With methane being the largest single contributor to greenhouse gases produced in New Zealand, and a gas that is a significant contributor internationally to global warming, state-owned New Zealand research institute AgResearch is working on innovative ways to reduce emissions of it.
Among AgResearch’s work to reduce methane emissions from agriculture – methane being the gas released in the burps of ruminant livestock such as sheep and cattle – is the breeding of sheep that naturally produce less methane.
Scientists at AgResearch have used genetics to breed sheep that produce less methane from their grass diets.

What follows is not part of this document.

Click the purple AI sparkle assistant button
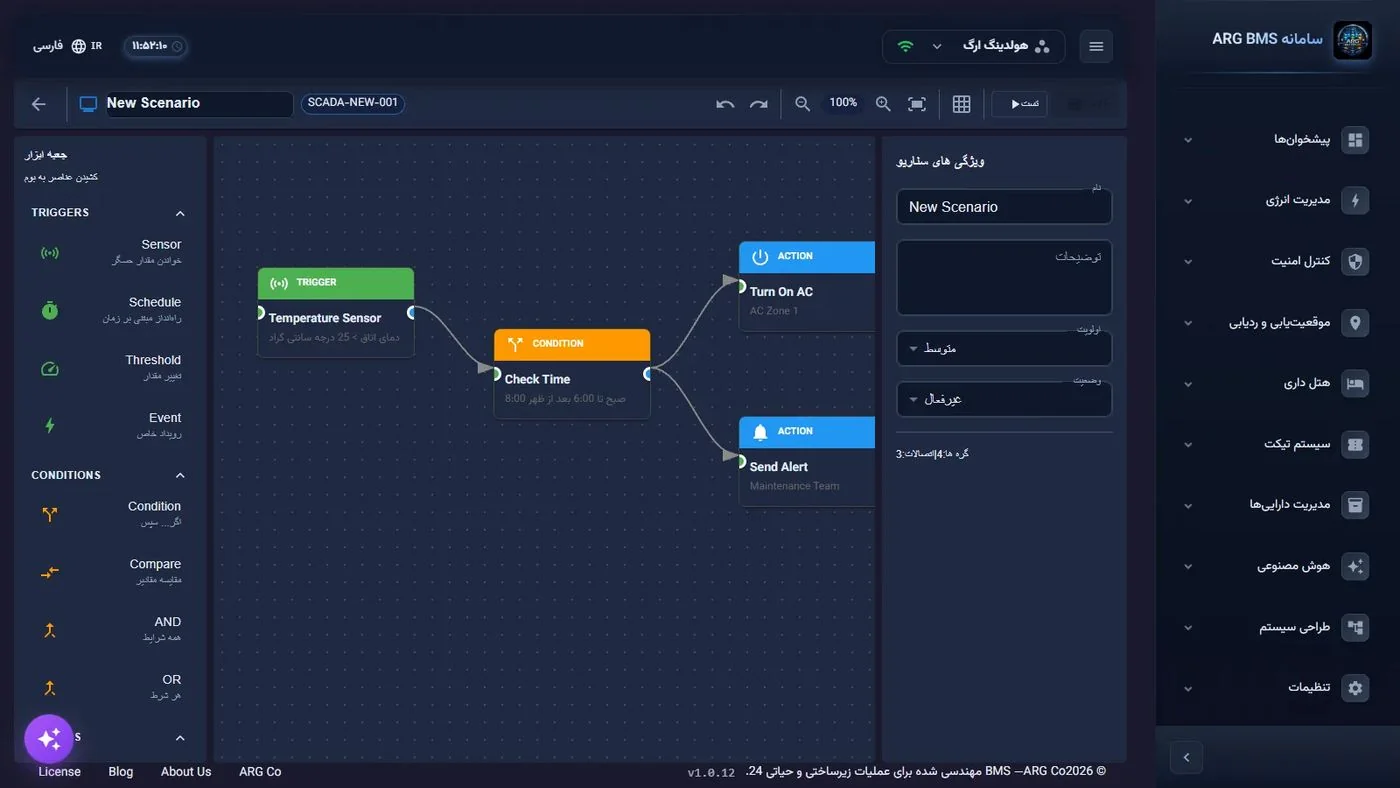 tap(49, 739)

To confirm their progress, the animals are placed in specialised chambers for short periods to measure the gases they produce.

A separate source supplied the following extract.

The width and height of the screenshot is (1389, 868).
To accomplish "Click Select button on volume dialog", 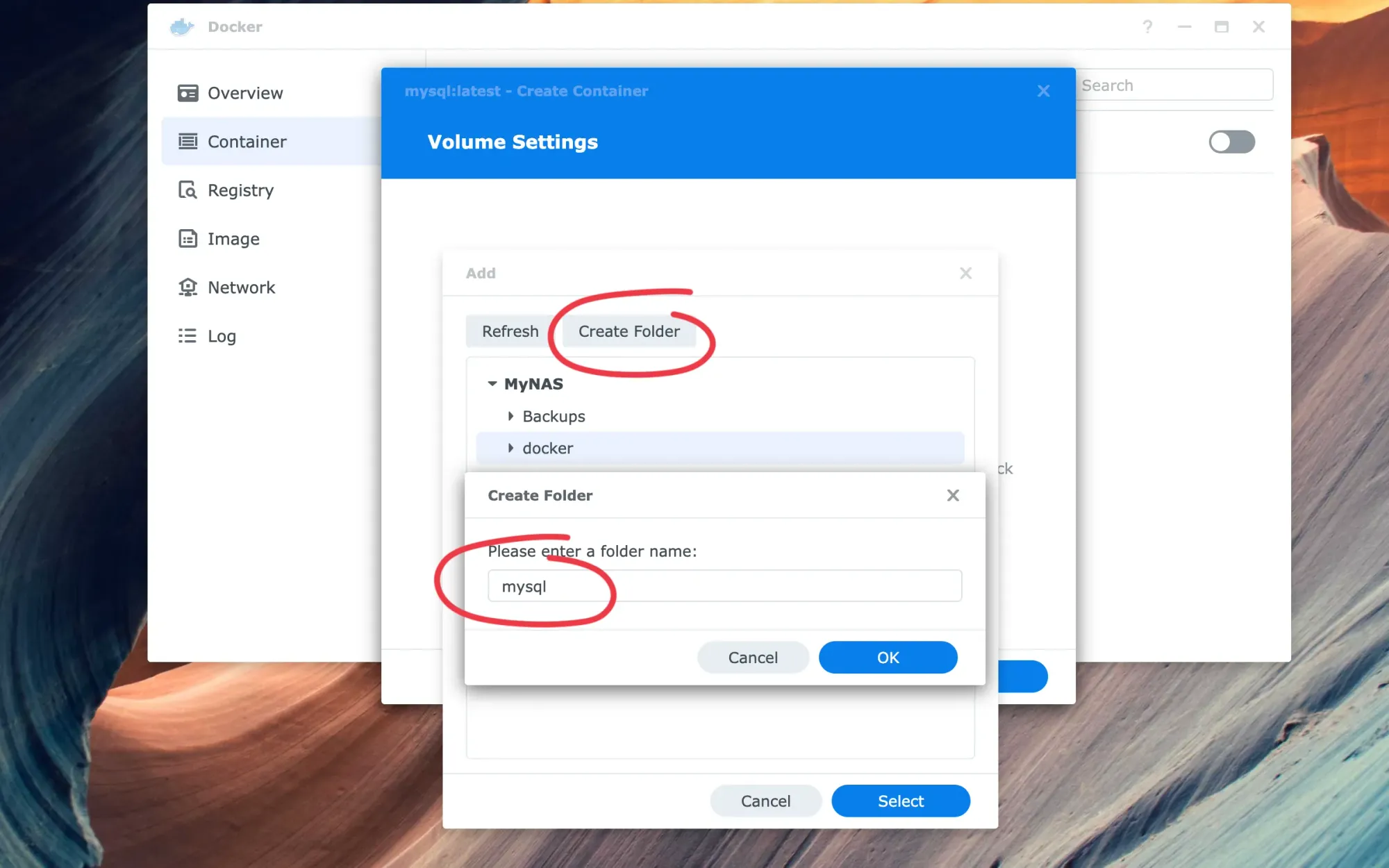I will 900,800.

“Our results to date show we can breed the animals safely for lower methane emissions,” says AgResearch senior scientist Dr Suzanne Rowe.
“We have shown, using sheep bred for high and low methane over two generations, that the amount of methane a sheep produces during digestion is partly controlled by genetics. We have demonstrated a 10 per cent difference in methane produced between the average sheep in both the high and low methane breeding lines.”
“A five-year programme - with funding from New Zealand farmers through the Pastoral Greenhouse Gas Research Consortium, and from Government through the New Zealand Agricultural Greenhouse Gas Research Centre - has been dedicated to measuring whether breeding for low methane is likely to affect reproduction, productivity and health. Other positives are that the lower methane emitting animals also appear to have leaner meat and grow more wool. We’re now into the final year of the programme and it has been very successful, and we are moving into a new phase of rolling it out onto farms.”
New Zealand researchers also exploring other methods to reduce methane production from livestock, including the development of inhibitors and a vaccine that could be administered to the animals to reduce methane emissions.”